**EXERCISE AIM**
Give back exactly the lines of the data below, starting with the line that has "Given: Click Campaigns" and going on through the line that has "You are a computer-use agent. This".

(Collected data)
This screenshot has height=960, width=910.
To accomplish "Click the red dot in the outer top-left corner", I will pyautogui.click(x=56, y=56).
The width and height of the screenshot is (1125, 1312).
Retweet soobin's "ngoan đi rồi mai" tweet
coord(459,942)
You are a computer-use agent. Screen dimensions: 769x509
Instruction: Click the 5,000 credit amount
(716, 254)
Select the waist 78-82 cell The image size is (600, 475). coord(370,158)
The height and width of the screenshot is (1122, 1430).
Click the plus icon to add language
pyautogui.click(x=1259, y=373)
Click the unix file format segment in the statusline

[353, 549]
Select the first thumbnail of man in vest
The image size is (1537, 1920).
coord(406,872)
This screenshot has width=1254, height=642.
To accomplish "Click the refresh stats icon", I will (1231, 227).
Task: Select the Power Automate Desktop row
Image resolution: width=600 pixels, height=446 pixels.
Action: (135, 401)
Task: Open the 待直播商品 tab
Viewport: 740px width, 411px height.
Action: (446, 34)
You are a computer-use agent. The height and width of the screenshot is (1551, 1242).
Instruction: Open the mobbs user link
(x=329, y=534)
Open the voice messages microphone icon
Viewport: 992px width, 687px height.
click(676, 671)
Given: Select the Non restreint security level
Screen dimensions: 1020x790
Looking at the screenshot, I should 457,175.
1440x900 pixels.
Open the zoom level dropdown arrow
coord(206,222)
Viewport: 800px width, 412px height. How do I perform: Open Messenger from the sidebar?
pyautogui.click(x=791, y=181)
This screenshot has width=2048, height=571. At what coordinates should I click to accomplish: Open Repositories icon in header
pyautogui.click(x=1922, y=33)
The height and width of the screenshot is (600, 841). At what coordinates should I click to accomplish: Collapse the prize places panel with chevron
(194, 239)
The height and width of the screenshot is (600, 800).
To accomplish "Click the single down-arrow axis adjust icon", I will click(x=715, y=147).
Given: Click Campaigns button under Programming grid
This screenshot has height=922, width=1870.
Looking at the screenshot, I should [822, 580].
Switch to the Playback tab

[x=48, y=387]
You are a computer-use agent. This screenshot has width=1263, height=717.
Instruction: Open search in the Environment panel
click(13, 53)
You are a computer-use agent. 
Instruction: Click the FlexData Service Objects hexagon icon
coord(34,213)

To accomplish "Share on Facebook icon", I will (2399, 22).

**TASK SOLUTION**
Given: Click Campaigns button under Programming grid
This screenshot has height=922, width=1870.
Looking at the screenshot, I should [822, 580].
Switch to the Playback tab

[x=48, y=387]
You are a computer-use agent. This screenshot has width=1263, height=717.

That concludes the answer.